You’re bound to agree that’s not the best way to do science. Experiments on animals’ nervous systems may not even translate to humans, placing a huge question mark over the validity – as well as the ethics – of this research.
How you are helping
Thanks to generous donations from people like you, we are funding a three-year project that’s being carried out by Dr Ikhlas El Karim, Dr Fionnuala Lundy and their brilliant PhD student, Hayley McMillan, at the dentistry school at Queen’s University Belfast. They’re working to replace the use of animals in chronic pain research by using human dental pulp instead of cruel experiments.
Ikhlas, Fionnuala and Hayley told us that sadly, animals are used by some researchers as a surrogate for human nerves because there are ethical issues associated with collecting human nerve tissue. However, they have developed an exciting new model based on nerve cells that can be grown directly from dental pulp tissue.
Dental pulp is a rich source of stem cells from which several cell types, including nerve cells, can be grown. The big plus is that it’s readily available from human tooth extraction – and only a very small number of teeth are needed to provide the tissue required.

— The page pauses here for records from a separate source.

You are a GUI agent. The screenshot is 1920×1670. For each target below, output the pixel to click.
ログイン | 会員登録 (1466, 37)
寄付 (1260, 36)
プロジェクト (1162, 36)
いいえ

What’s the impact of the research?
Now in the third year of their novel research project, the team is working to understand the molecular mechanisms that trigger chronic pain signals in nerves. They are isolating and investigating special receptor channels in human nerve cells to see how they are disrupted. Crucially, this receptor is totally different across species, so the receptor in this research is unique to humans.
By using human teeth instead of animals, they are the first researchers to produce human specific pain receptors from these nerve cells. Their findings will help the team – as well as other researchers – to understand more about the unique pain pathways in humans without forcing animals to suffer.